=== Objective ===
Return every line of the material below word for word, in its original order.
===== Source records
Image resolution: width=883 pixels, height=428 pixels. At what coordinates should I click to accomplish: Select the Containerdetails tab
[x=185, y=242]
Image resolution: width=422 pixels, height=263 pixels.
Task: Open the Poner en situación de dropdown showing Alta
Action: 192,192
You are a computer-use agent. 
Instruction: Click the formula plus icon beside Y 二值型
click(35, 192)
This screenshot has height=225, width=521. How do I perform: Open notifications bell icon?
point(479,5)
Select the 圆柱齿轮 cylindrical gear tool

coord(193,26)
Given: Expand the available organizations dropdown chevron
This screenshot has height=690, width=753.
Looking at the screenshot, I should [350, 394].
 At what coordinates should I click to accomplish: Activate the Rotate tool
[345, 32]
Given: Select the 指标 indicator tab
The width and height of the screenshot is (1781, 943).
==========
=== Output ===
Image resolution: width=883 pixels, height=428 pixels. At what coordinates should I click to accomplish: Select the Containerdetails tab
[x=185, y=242]
Image resolution: width=422 pixels, height=263 pixels.
Task: Open the Poner en situación de dropdown showing Alta
Action: 192,192
You are a computer-use agent. 
Instruction: Click the formula plus icon beside Y 二值型
click(35, 192)
This screenshot has height=225, width=521. How do I perform: Open notifications bell icon?
point(479,5)
Select the 圆柱齿轮 cylindrical gear tool

coord(193,26)
Given: Expand the available organizations dropdown chevron
This screenshot has height=690, width=753.
Looking at the screenshot, I should [350, 394].
 At what coordinates should I click to accomplish: Activate the Rotate tool
[345, 32]
Given: Select the 指标 indicator tab
The width and height of the screenshot is (1781, 943).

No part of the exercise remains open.